Nei suoi libri felicità è sinonimo di nuzialità. Con sua moglie ha fondato un’associazione, Ingannevole come l’amore, con cui gira l’Italia per testimoniare la bellezza del matrimonio.
Nessuno è felice se non può dire grazie a qualcuno o se non può donarsi gratuitamente a qualcuno. Nessuno può essere felice da solo. Anche se vinco al Superenalotto non sarei davvero contento se non avessi qualcuno con cui condividere questa gioia. La felicità poi è sempre un incontro nuziale. Con mia moglie e altre coppie di sposi da otto anni portiamo avanti degli incontri formazione per single o sposati. Un’iniziativa che solo grazie al passaparola ci ha permesso di incontrare migliaia di persone. Vogliamo solo condividere una bellezza che spesso non si vede: la felicità in famiglia. Oggi “amore” è la parola più ingannevole. In questa cultura relativista presumiamo già di sapere cosa sia. Ma l’amore ha le sue leggi. Se le rispetti diventa gioia, altrimenti hai chiamato amore qualche altra cosa, una trasgressione o una dipendenza. Nell’amore di un uomo e una donna c’è il senso vero dell’amore: passione, appartenenza, scelta dell’altro nella sua insostituibilità, rispetto della sua unicità.
Uno dei cardini della sua psicologia è «vivere la vita come una missione».
Nessuno cammina perché ha le gambe e nessuno mangia semplicemente perché ha fame, ma se ha una ragione per camminare e per mangiare. La psicologia positiva ci conferma che è felice chi trascende se stesso verso qualcosa più grande di lui, chi riconosce nella propria vita un senso, una mission da compiere, un donarsi a un bene più grande anche nel realizzare i propri talenti.
Perché la felicità di cui parla è qualcosa che non finirà?
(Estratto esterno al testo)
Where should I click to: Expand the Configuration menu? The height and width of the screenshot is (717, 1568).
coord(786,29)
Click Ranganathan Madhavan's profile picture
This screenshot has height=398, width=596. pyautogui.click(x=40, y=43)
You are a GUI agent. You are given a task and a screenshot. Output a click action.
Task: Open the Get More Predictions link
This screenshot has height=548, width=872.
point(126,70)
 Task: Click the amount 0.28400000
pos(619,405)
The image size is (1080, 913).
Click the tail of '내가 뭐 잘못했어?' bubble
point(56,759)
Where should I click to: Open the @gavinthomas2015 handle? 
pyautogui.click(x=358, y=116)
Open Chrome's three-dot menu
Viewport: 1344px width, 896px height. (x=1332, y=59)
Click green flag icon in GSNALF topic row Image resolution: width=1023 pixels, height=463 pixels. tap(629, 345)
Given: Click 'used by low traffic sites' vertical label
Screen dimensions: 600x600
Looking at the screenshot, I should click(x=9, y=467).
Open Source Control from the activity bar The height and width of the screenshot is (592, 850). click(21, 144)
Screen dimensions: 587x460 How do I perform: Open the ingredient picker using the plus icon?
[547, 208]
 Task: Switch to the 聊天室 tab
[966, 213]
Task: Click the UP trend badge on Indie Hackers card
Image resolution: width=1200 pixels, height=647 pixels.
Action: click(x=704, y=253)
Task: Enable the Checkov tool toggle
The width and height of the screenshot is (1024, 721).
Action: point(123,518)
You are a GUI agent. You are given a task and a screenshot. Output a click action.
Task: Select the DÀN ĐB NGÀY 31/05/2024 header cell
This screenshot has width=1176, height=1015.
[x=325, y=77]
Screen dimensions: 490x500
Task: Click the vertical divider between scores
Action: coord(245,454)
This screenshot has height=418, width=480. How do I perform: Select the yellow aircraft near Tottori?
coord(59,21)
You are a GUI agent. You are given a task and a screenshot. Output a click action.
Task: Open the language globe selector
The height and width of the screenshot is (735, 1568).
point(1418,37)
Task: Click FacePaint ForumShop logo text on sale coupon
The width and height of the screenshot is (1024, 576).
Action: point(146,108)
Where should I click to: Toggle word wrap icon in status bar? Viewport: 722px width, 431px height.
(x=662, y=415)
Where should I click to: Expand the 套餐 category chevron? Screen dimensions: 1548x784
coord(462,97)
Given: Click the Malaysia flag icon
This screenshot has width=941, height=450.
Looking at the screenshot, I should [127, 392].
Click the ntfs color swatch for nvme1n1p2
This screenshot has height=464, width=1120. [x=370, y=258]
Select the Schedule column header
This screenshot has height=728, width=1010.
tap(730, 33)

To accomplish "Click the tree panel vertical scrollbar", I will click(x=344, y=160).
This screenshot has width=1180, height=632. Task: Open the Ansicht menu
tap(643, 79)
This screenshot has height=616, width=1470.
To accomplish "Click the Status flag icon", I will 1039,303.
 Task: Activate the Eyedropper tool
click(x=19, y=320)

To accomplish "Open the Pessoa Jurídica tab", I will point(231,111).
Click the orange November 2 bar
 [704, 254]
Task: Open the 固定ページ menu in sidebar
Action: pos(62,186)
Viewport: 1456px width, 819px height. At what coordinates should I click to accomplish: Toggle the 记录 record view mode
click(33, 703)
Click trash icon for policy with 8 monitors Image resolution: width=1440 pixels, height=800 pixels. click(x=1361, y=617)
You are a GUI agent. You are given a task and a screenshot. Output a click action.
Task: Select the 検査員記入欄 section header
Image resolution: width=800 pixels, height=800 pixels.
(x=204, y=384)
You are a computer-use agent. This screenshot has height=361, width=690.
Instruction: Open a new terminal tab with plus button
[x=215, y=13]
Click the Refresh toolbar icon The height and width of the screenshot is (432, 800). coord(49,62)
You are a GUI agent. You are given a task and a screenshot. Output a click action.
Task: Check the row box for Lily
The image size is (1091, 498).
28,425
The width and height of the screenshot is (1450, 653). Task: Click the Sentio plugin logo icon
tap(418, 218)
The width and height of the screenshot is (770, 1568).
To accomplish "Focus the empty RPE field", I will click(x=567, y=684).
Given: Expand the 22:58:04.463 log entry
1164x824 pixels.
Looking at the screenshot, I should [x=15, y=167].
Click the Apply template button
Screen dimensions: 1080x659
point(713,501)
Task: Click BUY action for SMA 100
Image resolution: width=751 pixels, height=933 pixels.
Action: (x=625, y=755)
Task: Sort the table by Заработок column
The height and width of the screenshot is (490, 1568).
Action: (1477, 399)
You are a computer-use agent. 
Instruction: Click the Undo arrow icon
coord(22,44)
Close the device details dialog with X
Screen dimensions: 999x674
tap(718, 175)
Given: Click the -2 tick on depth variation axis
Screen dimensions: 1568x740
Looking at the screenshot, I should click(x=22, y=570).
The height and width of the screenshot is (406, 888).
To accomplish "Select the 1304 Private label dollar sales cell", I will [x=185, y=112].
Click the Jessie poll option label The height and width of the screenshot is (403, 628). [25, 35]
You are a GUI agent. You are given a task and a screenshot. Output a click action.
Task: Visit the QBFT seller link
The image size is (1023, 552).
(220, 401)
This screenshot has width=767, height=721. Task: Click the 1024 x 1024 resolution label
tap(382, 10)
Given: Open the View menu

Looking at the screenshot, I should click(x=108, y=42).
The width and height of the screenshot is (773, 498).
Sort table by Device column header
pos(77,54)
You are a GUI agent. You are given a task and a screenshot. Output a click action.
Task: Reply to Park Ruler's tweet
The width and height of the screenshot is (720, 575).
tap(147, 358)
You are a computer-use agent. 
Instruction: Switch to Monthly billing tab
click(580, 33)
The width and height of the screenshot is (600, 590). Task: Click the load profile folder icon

Perfino Nietzsche ha ammesso che un piacere per essere gustato ha bisogno d’eternità. Come possiamo godere davvero di un bene se abbiamo paura che ci sfugga tra le mani come il tempo? Per gustare davvero un attimo di bene abbiamo bisogno di sapere che il Bene è eterno. La vita felice è sentirsi svegliati da una mission da compiere. È vivere questo giorno, il mio giorno, non come se fosse l’ultimo ma come se fosse il primo di una vita spalancata sull’eternità.